After the success of Robert Icke’s Oresteia and 1984, it’s no wonder that the anticipation around the Almeida’s latest classic adaptation, of Chekhov’s Uncle Vanya, has been high. It is a slick, seemingly simple production that Icke has given time to breathe for moments like lighting candles, pouring wine, cutting cheese and catching raindrops. But it is the human conflicts between these spaces of time that make it magical.

The title character – nominated by the diminutive John or Johnny throughout this adaptation (provoking academic debate in the comments section here) – is a rusty, middle-aged man whose country life has been one of toil and monotony, alongside his niece Sonia. Played by Paul Rhys, he and the play’s other country characters converse as lights come up on a raised box set, which turns on a slow revolve. It’s an ingenious way to allow the naturalism to look natural, while allowing the audience to see the cast at all angles. The muted tones, pine boards and minimalist furniture would filter well in an East London Instagram.

The tea’s been ready for two hours, which Nanny (Ann Queensberry) is very upset about, when the city folk finally arrive back from their walk. The old professor Alexander (Hilton McRae) and his young second wife Elena (Vanessa Kirby) arrive in a bright but disruptive affront to country rhythms, alongside the professor’s daughter Sonia and a local, volatile but well-meaning landowner, Cartwright. The accruing conflicts that are pursued – of love and money and pent-up tradition – are mesmerising.

Life is boring, says the doctor Michael (Tobias Menzies), who’s arrived to treat the professor’s gout. Furthermore, life is sordid, full of conflict and blunt. Icke’s version is, as this instance indicates, very English. I almost expect the “something stronger” that Nanny offers the Doctor to be whisky, instead of the vodka that she procures. The Russian-ness has been absorbed into an English sense of self-conscious boredom and comic dissatisfaction with living, which arrests Elena in particular, to the extent that she declares it a quality that unites her and John.

Despite this confession of dullness, she knows that her presence is arresting, vivacious and brilliant amongst the understated rural affairs she finds herself in. This couldn’t be more true than when she makes her first entrance, from the walk in the woods, in an elegant, sunshine-yellow jumpsuit with culotte-style bottoms and a summery cross-back top – paired with wellies, of course. Kirby achieves greatness in this role, especially in her balancing of innocence and morality with passion and knowledge.

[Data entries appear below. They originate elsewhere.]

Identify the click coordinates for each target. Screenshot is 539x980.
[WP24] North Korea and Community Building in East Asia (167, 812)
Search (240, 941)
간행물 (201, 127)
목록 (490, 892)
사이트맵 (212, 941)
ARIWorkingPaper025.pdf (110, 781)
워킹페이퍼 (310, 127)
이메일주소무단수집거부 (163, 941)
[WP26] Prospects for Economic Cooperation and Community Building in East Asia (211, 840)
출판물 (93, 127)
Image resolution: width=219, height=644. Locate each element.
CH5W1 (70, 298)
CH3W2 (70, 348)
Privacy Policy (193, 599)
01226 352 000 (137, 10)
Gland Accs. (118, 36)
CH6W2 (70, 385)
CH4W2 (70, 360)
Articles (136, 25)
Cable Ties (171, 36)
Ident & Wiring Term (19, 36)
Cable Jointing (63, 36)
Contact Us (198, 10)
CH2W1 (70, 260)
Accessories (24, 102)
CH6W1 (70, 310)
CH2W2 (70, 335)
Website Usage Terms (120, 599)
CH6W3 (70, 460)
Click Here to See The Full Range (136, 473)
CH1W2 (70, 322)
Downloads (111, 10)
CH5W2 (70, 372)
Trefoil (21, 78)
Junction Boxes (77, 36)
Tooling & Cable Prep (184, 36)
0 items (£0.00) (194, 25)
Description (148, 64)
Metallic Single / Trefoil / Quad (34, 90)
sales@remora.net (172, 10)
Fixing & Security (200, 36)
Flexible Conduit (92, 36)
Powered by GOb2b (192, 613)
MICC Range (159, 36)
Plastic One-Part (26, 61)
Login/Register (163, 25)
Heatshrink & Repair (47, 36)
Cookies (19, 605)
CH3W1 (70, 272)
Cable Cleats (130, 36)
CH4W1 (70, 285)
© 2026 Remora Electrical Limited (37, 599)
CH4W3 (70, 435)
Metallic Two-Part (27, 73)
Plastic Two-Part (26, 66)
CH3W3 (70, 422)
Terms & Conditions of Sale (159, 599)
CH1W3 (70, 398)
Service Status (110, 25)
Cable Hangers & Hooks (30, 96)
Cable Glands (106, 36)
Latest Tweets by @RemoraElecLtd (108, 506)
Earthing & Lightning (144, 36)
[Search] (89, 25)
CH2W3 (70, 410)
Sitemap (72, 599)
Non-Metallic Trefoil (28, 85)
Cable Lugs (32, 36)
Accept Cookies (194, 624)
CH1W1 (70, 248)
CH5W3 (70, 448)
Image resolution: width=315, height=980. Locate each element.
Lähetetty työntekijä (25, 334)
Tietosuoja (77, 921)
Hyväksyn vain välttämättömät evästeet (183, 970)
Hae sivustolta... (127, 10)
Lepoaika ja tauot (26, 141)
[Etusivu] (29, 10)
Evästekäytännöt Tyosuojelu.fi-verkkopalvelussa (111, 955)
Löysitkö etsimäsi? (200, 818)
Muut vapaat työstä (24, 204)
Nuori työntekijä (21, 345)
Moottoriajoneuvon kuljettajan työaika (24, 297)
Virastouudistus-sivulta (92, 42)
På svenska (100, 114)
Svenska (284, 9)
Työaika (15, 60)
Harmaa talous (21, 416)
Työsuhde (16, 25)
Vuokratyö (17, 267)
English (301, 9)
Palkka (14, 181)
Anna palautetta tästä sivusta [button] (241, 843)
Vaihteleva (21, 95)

At its most basic, this Uncle Vanya is about the frictions and incompatibilities between the high-minded inactivity and fashionable boldness of the city, and the rural flow of work and effort in sync with nature. But Icke’s play finds hilarity and reason to laugh in its darkest moments. That can be the only reason that the four acts, each separated by an artistically wondrous but practically nightmarish ten-minute interval, are palatable. At one point, Nanny brings a live hen on stage. Cartwright spins out a tuneful folk-pop air on his acoustic guitar and breaks off to tune up at comical moments in the conversation. Menzies performs an outlandish drunk dance wearing only his pants. And there’s a particularly good joke about the temperature of tea.

Susan Wooldridge seems strange and out of place in her matriarchal role as Maria, acting oddly with her son John, and barely interacting at all with the happenings around her. Lumsden’s shoutiness, as he calls out his sufferings, are sometimes funny but at times too much. These, though, are the only hiccups in a practically perfect and complexly entertaining production.